One at a time, the people in front of Chris stepped through a gray metal door. It was dark beyond the portal. Chris felt too nervous for any small talk with the others. When his turn came, he stepped through the door.

A gloomy corridor received him. Arrayed along either wall before him, sets of gear hung flat against the wall, illuminated by gentle directional lights that showed the suit without dispelling the dimness of the walkway. Chris looked at the first gear on his left. A dark gray webbing of some smooth fiber held the black plastic plates together over elbows, knees, and back. A thick extra layer of plastic covered the left shoulder. The head covering looked like a medieval helmet of black and blue plastic attached to the back plates like a hood. Blue metal rings were woven into the webbing around the ribs.

He stepped forward and counted twenty suits in all. They were all dark with blue accents like the first, but each one had several unique aspects. Different helmets or gloves or extra plates combined to make each suit different from the next.

How the hell was he supposed to choose? The manual said that you chose your gear the first time you arrived on the station. It didn’t say anything about ever being able to chose a different set if you decided you didn’t like your first choice. What if he damaged it? What if it felt unbearably uncomfortable? What if he discovered he had made some awful faux pas with his choice?

Just take the pill.

Chris grabbed a set of gear that had a plastic mail mesh over most of the torso with a small ridge of blue spikes along the spine. The black eye plates were triangular, like jack-o’-lantern eyes.

“Please follow the green line to your changing room,” a voice instructed through his link. Chris obeyed and selected a door on the opposite side of the one through which he had entered. Beyond there he saw another dark corridor with rows of doors.

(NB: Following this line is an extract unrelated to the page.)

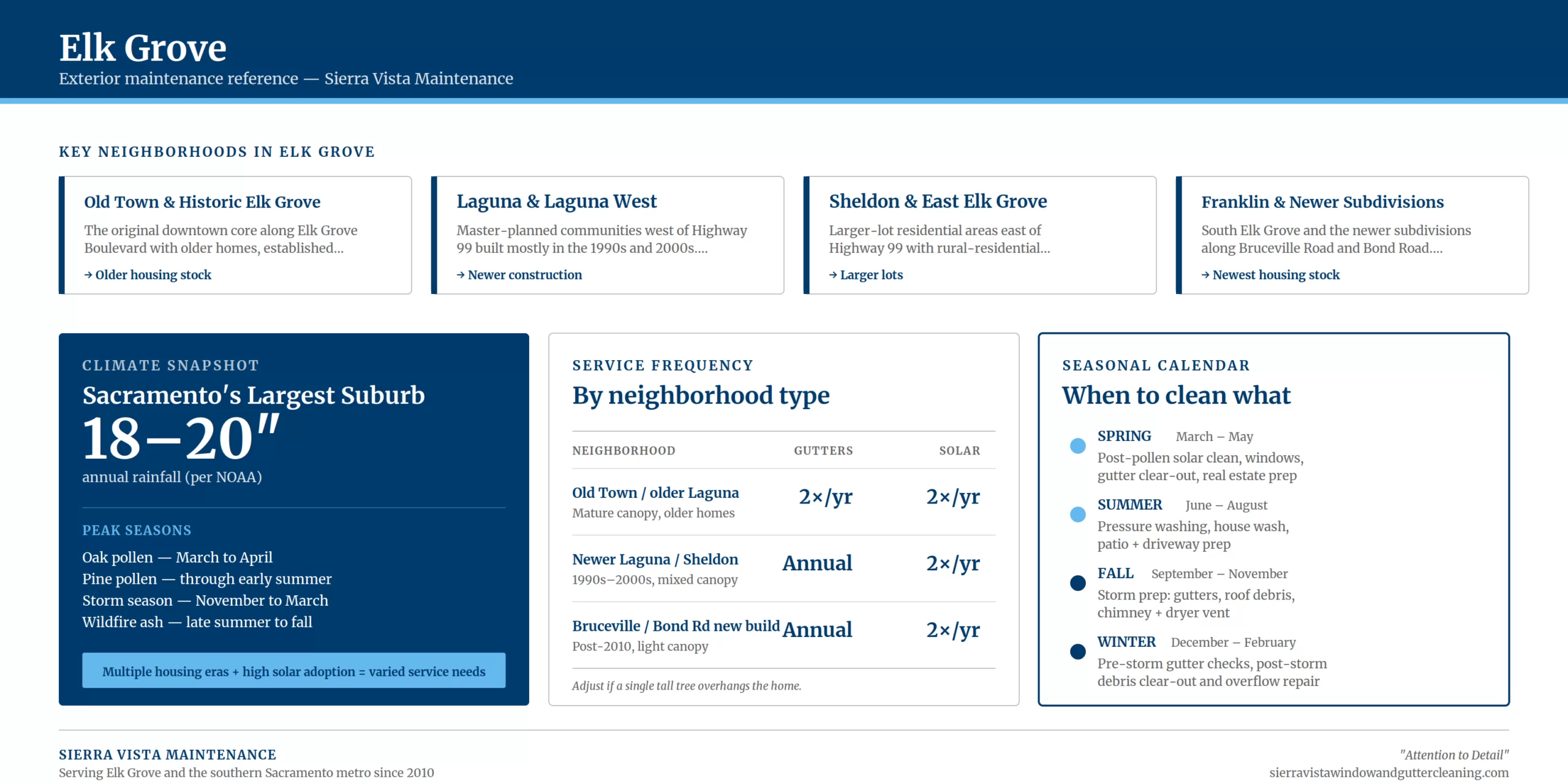Select Sheldon & East Elk Grove heading

pos(938,202)
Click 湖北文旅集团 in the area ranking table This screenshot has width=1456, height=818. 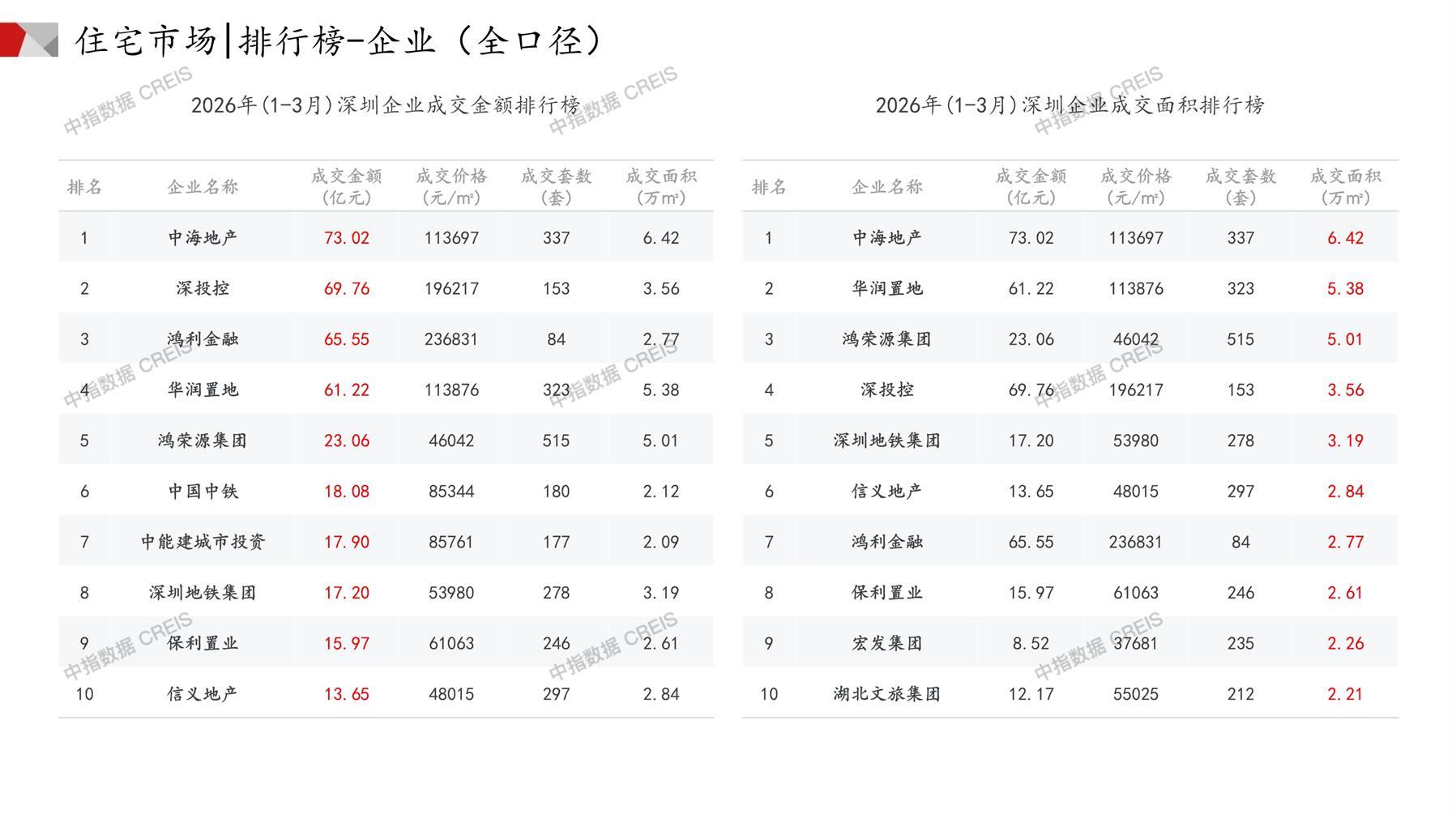(887, 694)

He stepped to the right and followed the indicated path into a closet-sized room with a tall mirror on one wall and a stack of boxes against the other.

Chris put on the suit. He felt like an actor climbing into an animal mascot suit. He cursed under his breath.
If they’re going to make an idiot out of me, it’ll be soon now
.

The suit felt much airier than he had expected. Chris realized that the suit had cleverly hidden spicules around his face and body that allowed air to flow in without directly revealing any of his flesh.

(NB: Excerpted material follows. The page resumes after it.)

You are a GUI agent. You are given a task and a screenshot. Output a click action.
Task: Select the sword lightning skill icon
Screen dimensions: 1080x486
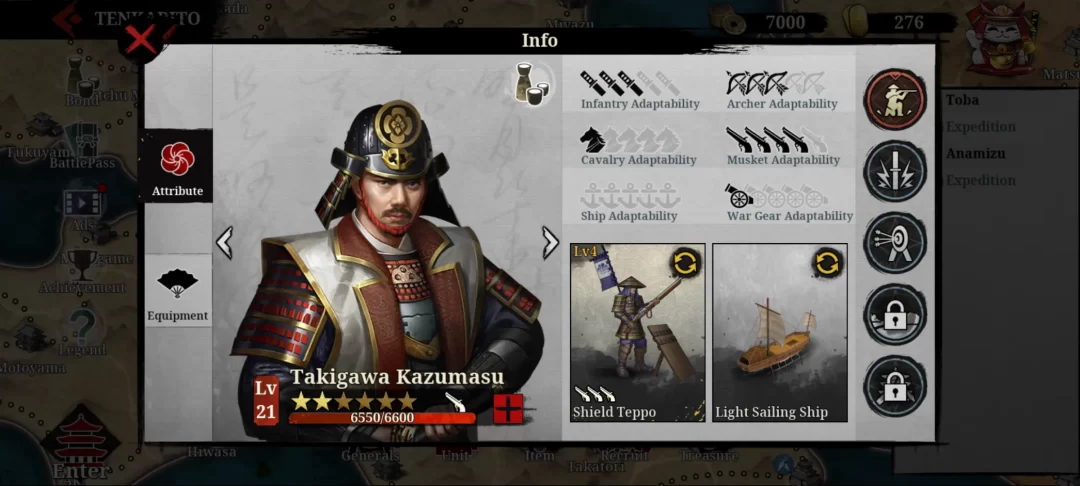pos(895,171)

The visor of his helmet fed him the view outside through his link as if he’d turned his own body into a remotely controlled probe. He chafed against the ridiculous indirection the video loop introduced.

Someone could influence the data, too, and make me see things that aren’t there. Maybe that’s what this is all about?

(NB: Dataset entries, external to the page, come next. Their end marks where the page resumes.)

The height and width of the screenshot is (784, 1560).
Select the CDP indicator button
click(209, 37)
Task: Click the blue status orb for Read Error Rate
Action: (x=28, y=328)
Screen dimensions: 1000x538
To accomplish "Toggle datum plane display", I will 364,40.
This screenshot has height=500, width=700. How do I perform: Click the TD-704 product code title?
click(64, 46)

He stood and regarded himself in the mirror. He looked robotic, he decided, peering through the one-way transparent material over his eyes. The suit stiffened his limbs, although it did bend at all the major joints. His gloved hands looked like they were covered in black scales with armored ridges on the knuckles.

He turned and stared at his clothes for a moment before he realized they went in one of the boxes. He put everything into a box, including his original shoes.

“Please deposit the clothes box in the indicated slot,” a voice told him. Chris found a slot in the wall that his link overlaid with green arrows. He pushed the clothes through reluctantly, as if saying good-bye to his old life. He held onto his one-charge stunner in his palm.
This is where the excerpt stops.